原文 -
⟨
彼は、青年海外協力隊で2年間セネガルにいたことがある。
その時の話を、彼はいつも楽しそうに話をしていた。
私も一度青年海外協力隊に入ってみたいと、真剣に考えたことがあり、
彼の話は興味深かった。
彼は、仕事の休憩中に必ず私の部屋に寄ってくれていた。
声をかけてくれることが、うれしく、
喫煙所に向かう彼が訪ねてくることが待ち遠しかった。
セネガルでは、人を呼ぶときに『プスッ』という音を
口で鳴らして呼ぶらしい。
彼は、私をいつもその方法で呼んでいた。
声をかけてくる彼の姿は、今でもはっきりと目に浮かぶ。
携帯番号も交換して、毎晩連絡を取るように。
そんな日々が続いて、ある夜に渋谷バグースへ行く。
二人とも足取りが軽く、ビリヤードを教えてもらいながら、
少しお酒も入り気分よく遊んでいた。
食事をしている途中に、またセネガル時代の話を楽しそうに話す彼。
そんな時彼は『一緒にアフリカに行こうか?』と。
⟩
記録の抜粋 -
⟨
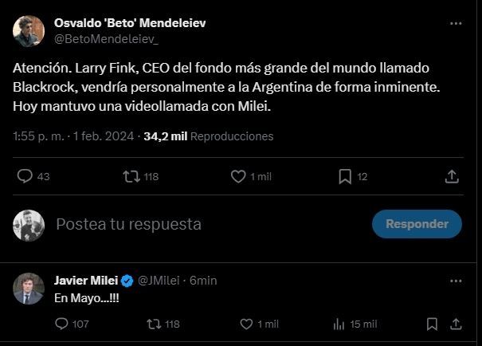Open more options on Javier Milei's reply

(455, 281)
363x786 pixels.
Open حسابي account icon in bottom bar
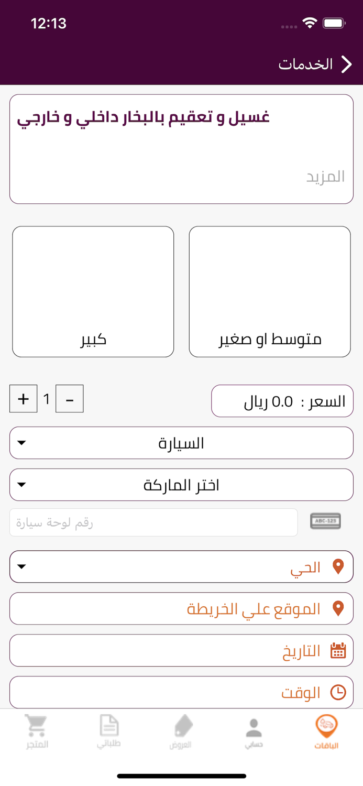click(x=254, y=725)
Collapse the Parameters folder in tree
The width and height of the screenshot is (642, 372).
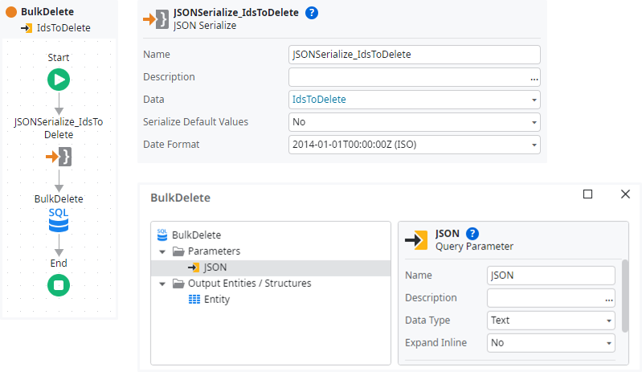coord(164,251)
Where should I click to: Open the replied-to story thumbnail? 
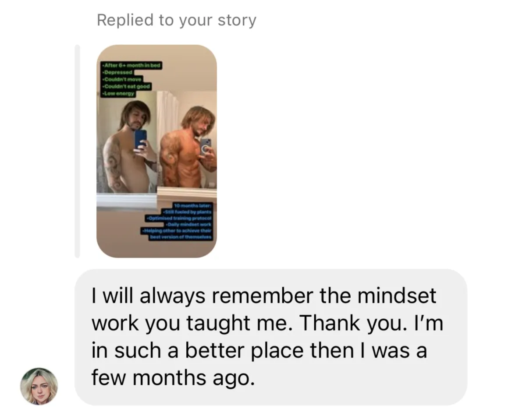156,151
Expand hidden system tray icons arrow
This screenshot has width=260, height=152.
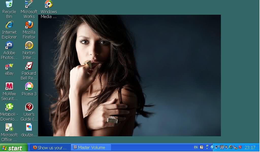[x=213, y=147]
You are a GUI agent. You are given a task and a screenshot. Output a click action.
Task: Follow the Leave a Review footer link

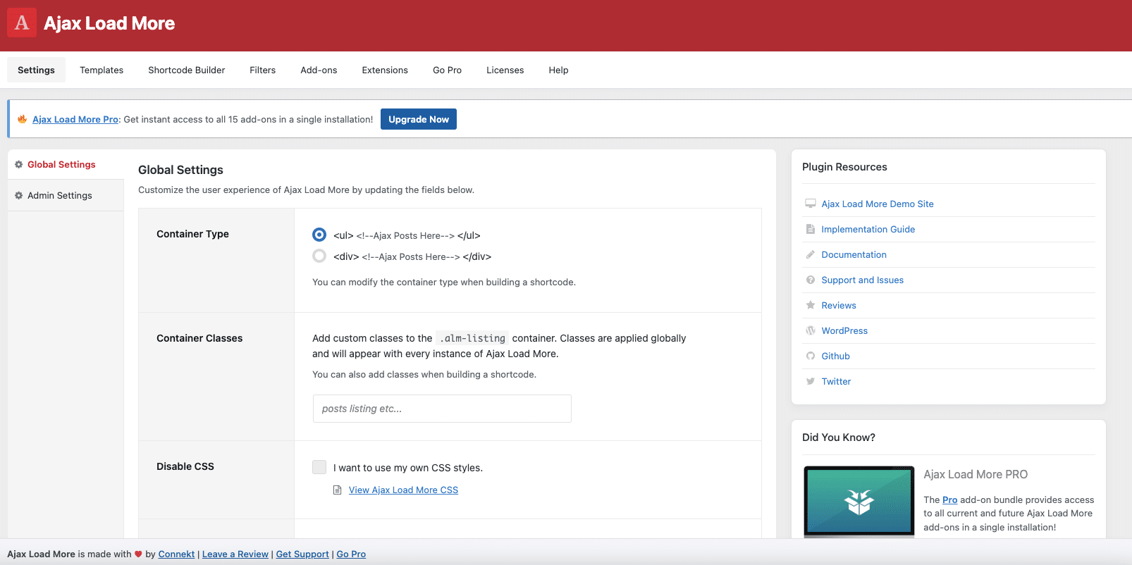[235, 554]
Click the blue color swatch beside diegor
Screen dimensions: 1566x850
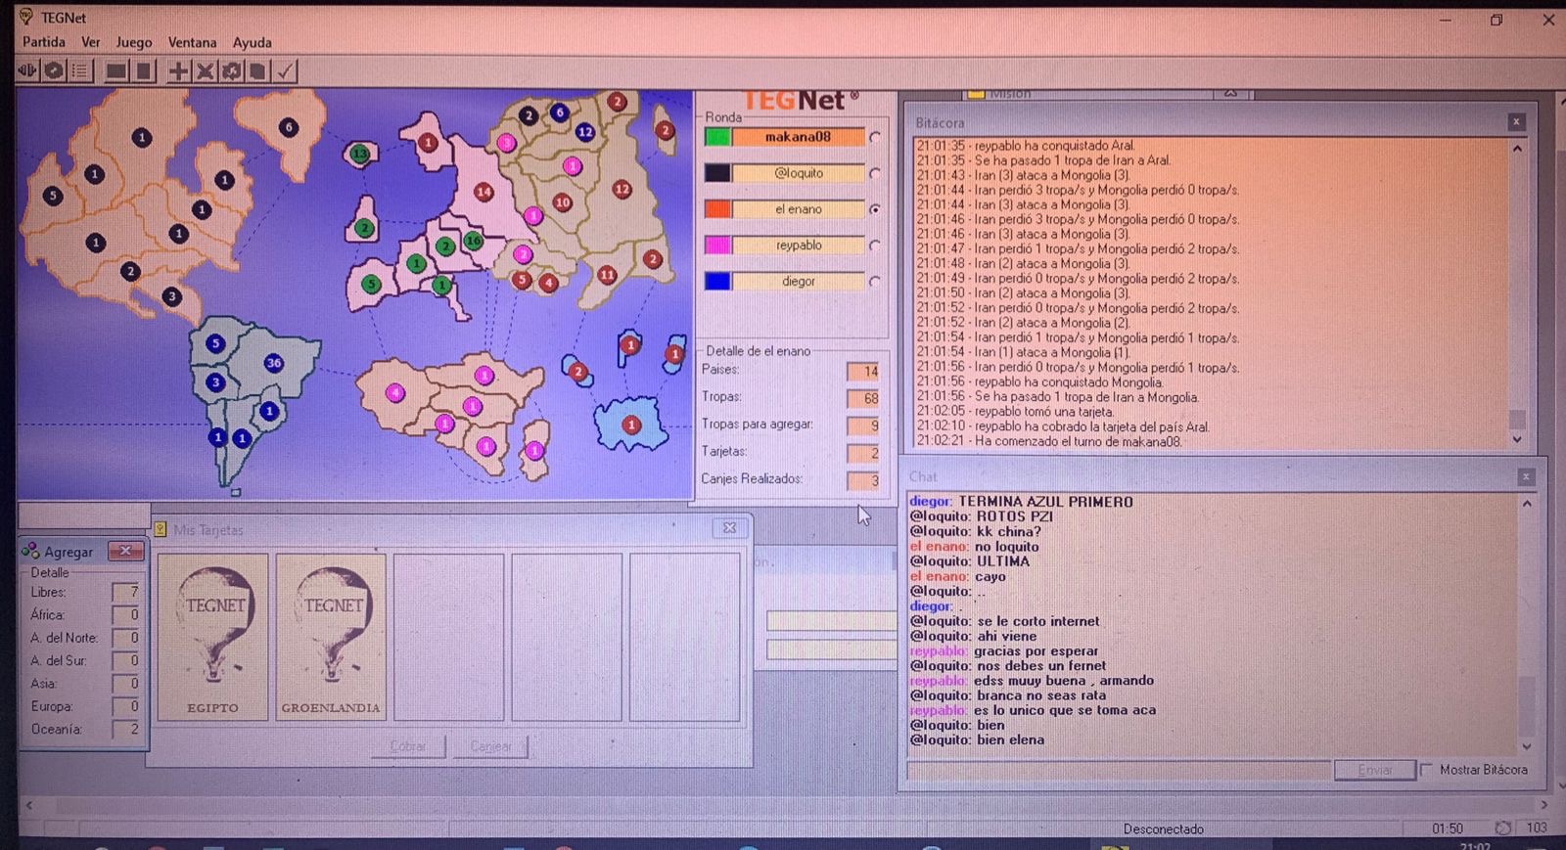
⟩
指示 1 - セネガル帰りの彼についての文章によると、彼が青年海外協力隊でセネガルにいた期間は何年間ですか？
指示 2 - セネガルの話をする彼についての文章を、最後の一文の後から書き継いでください。

解答 1 - 2年間です。

解答 2 -
彼には付き合っている彼女がいる。
彼女よりも私のことを思ってくれているのだろうか?
そんな期待と不安が交差しながらも、本当のことを追及できず、
そして私自身も追及されるのが怖く、
結局、その段階で言葉を濁しながら、また次の話題へと移っていった。
帰り道、いつもどおりに手を振ろうとしたら、
彼が急に私の体を引っ張り、キスをしようとした。
とっさのことで、私は思いっきり拒否をしてしまった。
これだけ、気を持たせておきながら、
彼を私のものにしたいと思いながら、
彼を突き放してしまった。
心のどこかで、私たちは「いけない」ことをしているような気がしたから。
to be continued....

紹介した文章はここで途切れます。